Wake prepares for growing need to deal with solid waste

pseligson@newsobserver.comJanuary 12, 2014 

Jonathan Mejia carries a desk from his truck before throwing it in a bin at the Wake County solid waste convenience center on Deponie Drive in Raleigh on Friday. A new convenience center is under construction as a result of increased demand.

JILL KNIGHT — jhknight@newsobserver.com Buy Photo

  • Solid waste and school construction on agenda

    WakeUP Wake County’s annual meeting will include the presentation on solid-waste disposal and a presentation by Tony Gurley, vice chairman of the county’s Board of Commissioners and Christine Kushner, chairwoman of the school board.
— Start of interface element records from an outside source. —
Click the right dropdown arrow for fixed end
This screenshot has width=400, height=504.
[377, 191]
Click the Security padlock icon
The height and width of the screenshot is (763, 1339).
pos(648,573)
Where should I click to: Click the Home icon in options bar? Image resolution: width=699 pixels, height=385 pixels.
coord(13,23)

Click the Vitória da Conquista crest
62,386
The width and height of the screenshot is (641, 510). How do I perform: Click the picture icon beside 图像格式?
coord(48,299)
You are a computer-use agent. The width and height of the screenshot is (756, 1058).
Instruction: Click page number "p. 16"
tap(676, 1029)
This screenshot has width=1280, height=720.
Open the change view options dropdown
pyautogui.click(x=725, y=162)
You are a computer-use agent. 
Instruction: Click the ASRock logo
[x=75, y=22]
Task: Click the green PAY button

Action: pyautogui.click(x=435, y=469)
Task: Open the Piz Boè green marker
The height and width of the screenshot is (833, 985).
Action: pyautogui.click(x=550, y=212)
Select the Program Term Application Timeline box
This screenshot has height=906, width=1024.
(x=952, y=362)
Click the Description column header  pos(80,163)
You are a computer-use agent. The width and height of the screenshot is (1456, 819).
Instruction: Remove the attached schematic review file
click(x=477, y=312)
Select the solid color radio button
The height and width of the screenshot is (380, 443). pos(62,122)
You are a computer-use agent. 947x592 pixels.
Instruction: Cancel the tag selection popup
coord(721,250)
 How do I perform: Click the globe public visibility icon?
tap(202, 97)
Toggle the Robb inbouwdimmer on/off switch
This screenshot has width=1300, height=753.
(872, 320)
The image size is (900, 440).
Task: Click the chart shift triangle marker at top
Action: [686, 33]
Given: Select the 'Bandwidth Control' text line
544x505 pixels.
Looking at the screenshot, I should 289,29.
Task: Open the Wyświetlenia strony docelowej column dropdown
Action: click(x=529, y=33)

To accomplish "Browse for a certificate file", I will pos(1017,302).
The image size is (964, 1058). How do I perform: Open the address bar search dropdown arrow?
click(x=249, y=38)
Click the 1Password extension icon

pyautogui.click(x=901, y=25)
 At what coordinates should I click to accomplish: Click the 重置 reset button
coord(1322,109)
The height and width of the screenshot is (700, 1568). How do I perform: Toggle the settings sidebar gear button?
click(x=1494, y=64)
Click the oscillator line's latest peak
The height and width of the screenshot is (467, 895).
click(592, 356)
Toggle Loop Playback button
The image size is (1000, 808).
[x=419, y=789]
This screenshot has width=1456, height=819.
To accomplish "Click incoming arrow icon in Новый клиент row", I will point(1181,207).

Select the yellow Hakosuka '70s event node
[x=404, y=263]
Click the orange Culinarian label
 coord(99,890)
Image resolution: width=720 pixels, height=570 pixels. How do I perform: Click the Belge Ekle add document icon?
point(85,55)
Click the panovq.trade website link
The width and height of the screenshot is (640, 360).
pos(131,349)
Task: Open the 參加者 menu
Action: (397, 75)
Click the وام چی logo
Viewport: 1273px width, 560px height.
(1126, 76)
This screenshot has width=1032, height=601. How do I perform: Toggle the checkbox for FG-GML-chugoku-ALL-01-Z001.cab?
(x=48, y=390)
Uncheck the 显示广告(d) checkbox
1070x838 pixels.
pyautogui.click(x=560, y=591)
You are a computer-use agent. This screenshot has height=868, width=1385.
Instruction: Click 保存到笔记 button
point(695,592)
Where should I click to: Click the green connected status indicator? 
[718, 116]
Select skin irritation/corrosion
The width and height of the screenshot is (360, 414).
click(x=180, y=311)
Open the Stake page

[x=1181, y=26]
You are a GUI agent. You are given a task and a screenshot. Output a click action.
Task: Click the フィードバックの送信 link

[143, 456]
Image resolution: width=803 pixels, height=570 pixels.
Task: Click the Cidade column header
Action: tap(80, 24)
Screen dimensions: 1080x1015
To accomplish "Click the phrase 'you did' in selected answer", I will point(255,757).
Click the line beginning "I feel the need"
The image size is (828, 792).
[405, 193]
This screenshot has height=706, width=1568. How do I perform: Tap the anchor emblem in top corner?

The boards have been disagreeing over how school construction should be overseen.

    The event is free and open to the public. To register, visit bit.ly/KRGbr2.

    Time: 6:30 p.m. Wednesday.

    Location: Junior League of Raleigh, 711 Hillsborough St., Raleigh.

— Wake County’s landfill will likely last longer than originally forecast, but public and private solid-waste experts are already planning to have solutions in hand when space runs out.

At WakeUP Wake County’s annual meeting Wednesday evening, Wake County’s solid waste management director John Roberson will talk about the county’s lone landfill in south Wake. Opened in 2008, the landfill was originally slated to last 25 years but will now last 35, he said.

In fiscal year 2009, 460,000 tons of solid waste went into the landfill. In 2013, the figure fell to 400,000 thanks to increased recycling, the effects of the recession and some businesses taking their trash elsewhere.

“We do believe it’s reached the bottom,” Roberson said of solid-waste tonnage. “We’re projecting it to grow at about 1 percent a year, as population is (growing) about 3 percent a year.”

But the landfill’s longer life doesn’t mean it’s too early to look ahead, said Karen Rindge, executive director of WakeUP.

“As we know, with every growth issue, you have to start thinking about things ahead of time so you’re thinking about where you’re going to end up,” she said. “Because there is a limit to the landfill, and it’s going to continue to be an issue.”

WakeUP is a nonprofit, nonpartisan group that focuses on growth planning and sustainability. “We live in the fastest-growing metro region in the entire country for the last 12 years,” she said.

The group decided to talk about waste management because of Raleigh’s recent interest in reducing waste and increasing recycling. Raleigh’s City Council formed a committee in November to address solid waste and because its residents recycle less per person than the national average.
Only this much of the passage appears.